_Problem_
Write all of the entries out again exactly.

_Stored data entries_
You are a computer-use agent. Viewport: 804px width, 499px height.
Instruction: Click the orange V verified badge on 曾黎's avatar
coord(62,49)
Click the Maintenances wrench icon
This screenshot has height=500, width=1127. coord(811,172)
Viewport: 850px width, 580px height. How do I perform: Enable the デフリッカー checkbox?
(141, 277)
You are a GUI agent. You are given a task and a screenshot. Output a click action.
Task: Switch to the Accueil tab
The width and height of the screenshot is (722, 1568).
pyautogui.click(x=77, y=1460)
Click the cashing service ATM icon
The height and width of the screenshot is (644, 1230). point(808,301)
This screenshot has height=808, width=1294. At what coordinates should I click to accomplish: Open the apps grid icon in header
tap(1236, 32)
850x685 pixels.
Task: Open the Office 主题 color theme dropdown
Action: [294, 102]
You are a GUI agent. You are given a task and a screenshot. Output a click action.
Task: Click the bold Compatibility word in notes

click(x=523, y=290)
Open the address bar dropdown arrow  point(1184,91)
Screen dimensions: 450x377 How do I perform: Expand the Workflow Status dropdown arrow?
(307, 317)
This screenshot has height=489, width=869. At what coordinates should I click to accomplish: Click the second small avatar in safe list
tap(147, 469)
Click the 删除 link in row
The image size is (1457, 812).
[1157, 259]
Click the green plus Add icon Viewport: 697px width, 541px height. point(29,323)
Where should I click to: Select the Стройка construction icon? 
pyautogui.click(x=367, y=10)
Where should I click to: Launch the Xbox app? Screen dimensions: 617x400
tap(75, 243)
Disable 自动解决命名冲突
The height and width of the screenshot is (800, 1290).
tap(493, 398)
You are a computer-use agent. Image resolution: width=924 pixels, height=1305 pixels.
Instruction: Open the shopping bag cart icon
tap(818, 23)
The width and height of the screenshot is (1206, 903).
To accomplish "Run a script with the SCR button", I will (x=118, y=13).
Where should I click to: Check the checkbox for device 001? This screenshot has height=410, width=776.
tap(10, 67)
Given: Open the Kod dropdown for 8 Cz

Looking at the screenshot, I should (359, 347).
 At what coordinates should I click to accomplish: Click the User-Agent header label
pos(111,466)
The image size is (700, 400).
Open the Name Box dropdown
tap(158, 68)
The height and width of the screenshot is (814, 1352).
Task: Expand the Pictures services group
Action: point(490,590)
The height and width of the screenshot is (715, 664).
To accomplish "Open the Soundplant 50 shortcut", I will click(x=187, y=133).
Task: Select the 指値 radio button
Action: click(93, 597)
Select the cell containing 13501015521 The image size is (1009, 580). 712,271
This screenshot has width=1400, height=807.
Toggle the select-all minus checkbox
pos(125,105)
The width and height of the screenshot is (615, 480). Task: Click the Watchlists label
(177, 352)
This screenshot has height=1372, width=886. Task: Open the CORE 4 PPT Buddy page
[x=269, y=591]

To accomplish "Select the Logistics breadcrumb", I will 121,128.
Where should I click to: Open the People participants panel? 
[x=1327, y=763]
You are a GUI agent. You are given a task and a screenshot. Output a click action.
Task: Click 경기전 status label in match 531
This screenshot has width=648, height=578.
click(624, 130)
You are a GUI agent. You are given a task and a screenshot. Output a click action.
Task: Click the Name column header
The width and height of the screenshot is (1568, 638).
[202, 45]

_Result of this task_
You are a computer-use agent. Viewport: 804px width, 499px height.
Instruction: Click the orange V verified badge on 曾黎's avatar
coord(62,49)
Click the Maintenances wrench icon
This screenshot has height=500, width=1127. coord(811,172)
Viewport: 850px width, 580px height. How do I perform: Enable the デフリッカー checkbox?
(141, 277)
You are a GUI agent. You are given a task and a screenshot. Output a click action.
Task: Switch to the Accueil tab
The width and height of the screenshot is (722, 1568).
pyautogui.click(x=77, y=1460)
Click the cashing service ATM icon
The height and width of the screenshot is (644, 1230). point(808,301)
This screenshot has height=808, width=1294. At what coordinates should I click to accomplish: Open the apps grid icon in header
tap(1236, 32)
850x685 pixels.
Task: Open the Office 主题 color theme dropdown
Action: [294, 102]
You are a GUI agent. You are given a task and a screenshot. Output a click action.
Task: Click the bold Compatibility word in notes

click(x=523, y=290)
Open the address bar dropdown arrow  point(1184,91)
Screen dimensions: 450x377 How do I perform: Expand the Workflow Status dropdown arrow?
(307, 317)
This screenshot has height=489, width=869. At what coordinates should I click to accomplish: Click the second small avatar in safe list
tap(147, 469)
Click the 删除 link in row
The image size is (1457, 812).
[1157, 259]
Click the green plus Add icon Viewport: 697px width, 541px height. point(29,323)
Where should I click to: Select the Стройка construction icon? 
pyautogui.click(x=367, y=10)
Where should I click to: Launch the Xbox app? Screen dimensions: 617x400
tap(75, 243)
Disable 自动解决命名冲突
The height and width of the screenshot is (800, 1290).
tap(493, 398)
You are a computer-use agent. Image resolution: width=924 pixels, height=1305 pixels.
Instruction: Open the shopping bag cart icon
tap(818, 23)
The width and height of the screenshot is (1206, 903).
To accomplish "Run a script with the SCR button", I will (x=118, y=13).
Where should I click to: Check the checkbox for device 001? This screenshot has height=410, width=776.
tap(10, 67)
Given: Open the Kod dropdown for 8 Cz

Looking at the screenshot, I should (359, 347).
 At what coordinates should I click to accomplish: Click the User-Agent header label
pos(111,466)
The image size is (700, 400).
Open the Name Box dropdown
tap(158, 68)
The height and width of the screenshot is (814, 1352).
Task: Expand the Pictures services group
Action: point(490,590)
The height and width of the screenshot is (715, 664).
To accomplish "Open the Soundplant 50 shortcut", I will click(x=187, y=133).
Task: Select the 指値 radio button
Action: click(93, 597)
Select the cell containing 13501015521 The image size is (1009, 580). 712,271
This screenshot has width=1400, height=807.
Toggle the select-all minus checkbox
pos(125,105)
The width and height of the screenshot is (615, 480). Task: Click the Watchlists label
(177, 352)
This screenshot has height=1372, width=886. Task: Open the CORE 4 PPT Buddy page
[x=269, y=591]

To accomplish "Select the Logistics breadcrumb", I will 121,128.
Where should I click to: Open the People participants panel? 
[x=1327, y=763]
You are a GUI agent. You are given a task and a screenshot. Output a click action.
Task: Click 경기전 status label in match 531
This screenshot has width=648, height=578.
click(624, 130)
You are a GUI agent. You are given a task and a screenshot. Output a click action.
Task: Click the Name column header
The width and height of the screenshot is (1568, 638).
[202, 45]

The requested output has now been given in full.